Reading passage:
>>>

Condom Facts and Figures

Fact sheet
31 July 2003

Condoms are a key part of HIV prevention, as is abstinence and being faithful to one’s partner. All these three strategies make up the “ABC” of HIV/AIDS prevention. With consistent and correct use of condoms, there is a near zero risk of HIV. Studies on couples where one partner is infected show that with consistent condom use, HIV infection rates for the uninfected partner are below 1% per year.

Condoms are also effective barriers against other diseases such as herpes simplex, hepatitis B, chlamydia and gonorrhea. They also prevent pregnancy, although not as effectively. However, pregnancies reported with condom use are often due to user failure rather than product failure.

High rates of condom use have resulted in dramatic drops in the numbers of sexually transmitted infections (STIs). After condom use rates rose among Thai sex workers from 14% in 1989 to 94% five years later, STIs dropped from 400,000 to 30,000 per year. Condom use in Thailand and Cambodia has resulted in drops of HIV rates of more than 80% since the peak of the epidemics.

Nearly everywhere in Asia, more efforts are needed to promote condoms – they may be unavailable or costly, and there may be little public knowledge about their benefits. In many areas, the majority of sex workers are not using condoms consistently. Another study in rural China a few years ago found only 12% knew condoms helped prevent disease. Making

Even countries that have heavily promoted condoms still need to do more. In Thailand for example, where condom accessibility and knowledge is good, the use of condoms is still not as high during casual sex encounters or among hilltribes such as the Hmong or Lahu.

The supply of condoms nearly always falls far below the need across Asia. In China, for example, more than a billion condoms are needed for the sex industry, using the official estimate of six million sex workers. Currently, only about 1.5 billion condoms are produced in the country. In Myanmar, about 50 million condoms per year are required if all needs were met for family planning and disease prevention – several times as many as there are available.

Condoms can be promoted by governments through a variety of ways:

  • Subsidize the costs of condoms, or lower their price by reducing taxes on them
  • Make condoms more convenient to get hold of, by making them available in more stores, pharmacies, truck stops, bars and hotels
  • Make condoms more socially acceptable so people feel less embarrassed to buy them
  • Improve public knowledge about the benefits of condoms and how to use them

The way in which condoms are made accessible has a great impact on whether or not they are acquired.

<<<

Recorded data:

>>>

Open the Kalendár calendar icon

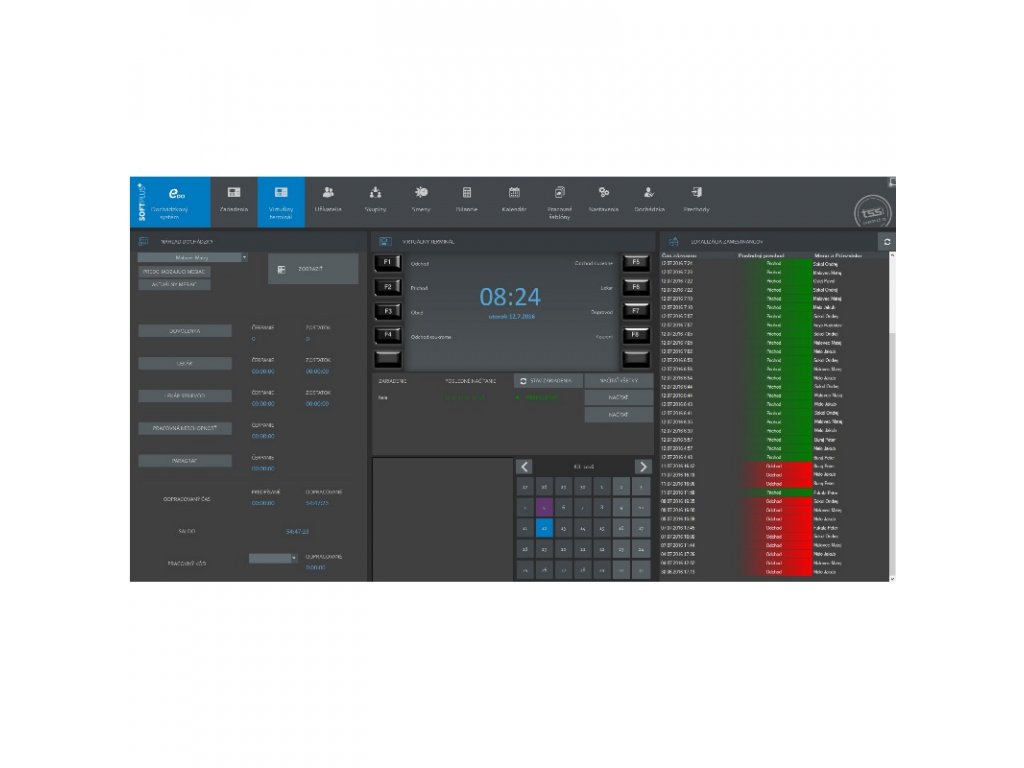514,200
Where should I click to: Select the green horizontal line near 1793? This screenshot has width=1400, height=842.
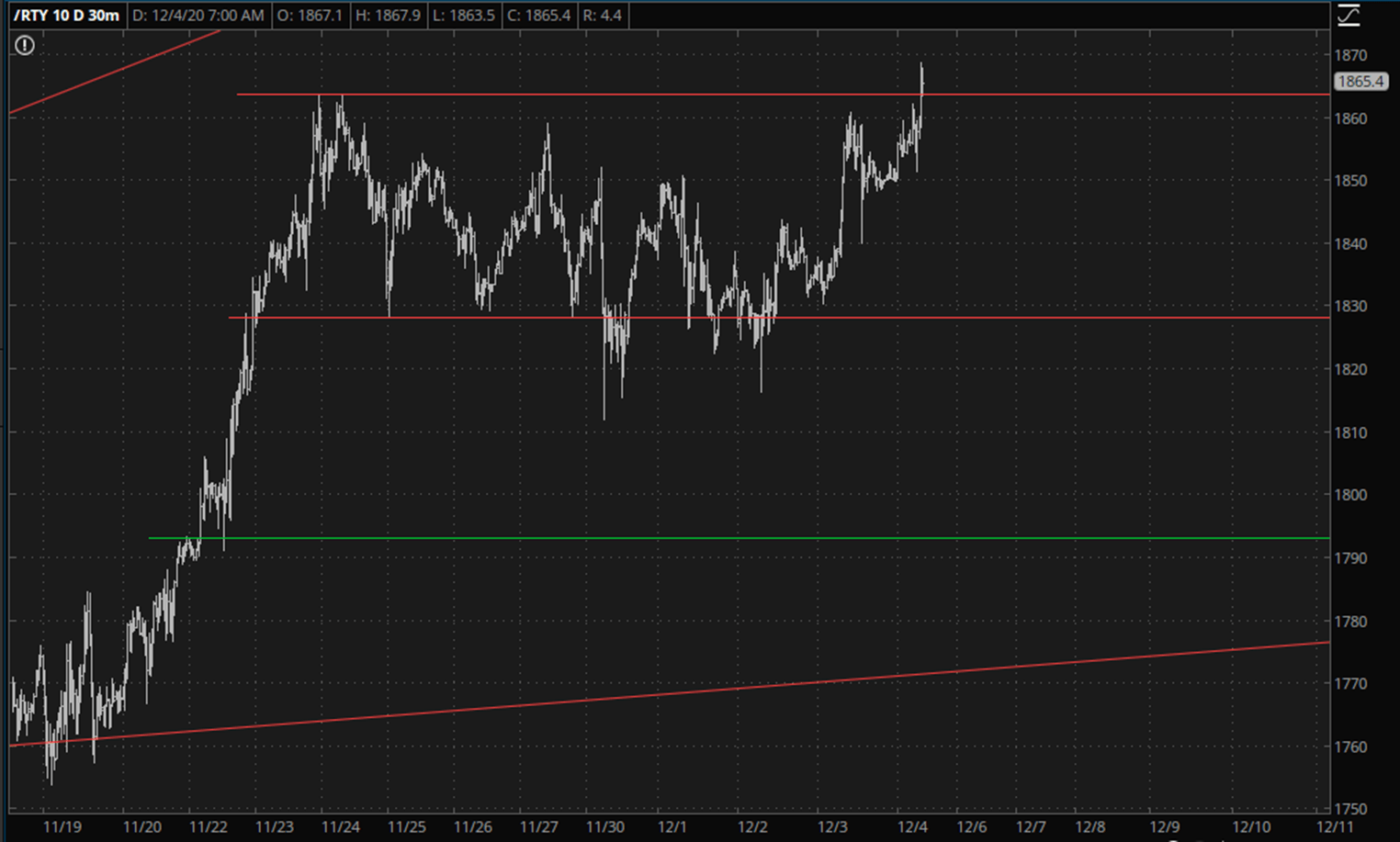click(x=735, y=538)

<<<

Can you reproduce the portion of the condom fact sheet above that begins with the words containing "Nearly everywhere in" and ends with "Hmong or Lahu.", copying it word for word?

Worked solution:
Nearly everywhere in Asia, more efforts are needed to promote condoms – they may be unavailable or costly, and there may be little public knowledge about their benefits. In many areas, the majority of sex workers are not using condoms consistently. Another study in rural China a few years ago found only 12% knew condoms helped prevent disease. Making

Even countries that have heavily promoted condoms still need to do more. In Thailand for example, where condom accessibility and knowledge is good, the use of condoms is still not as high during casual sex encounters or among hilltribes such as the Hmong or Lahu.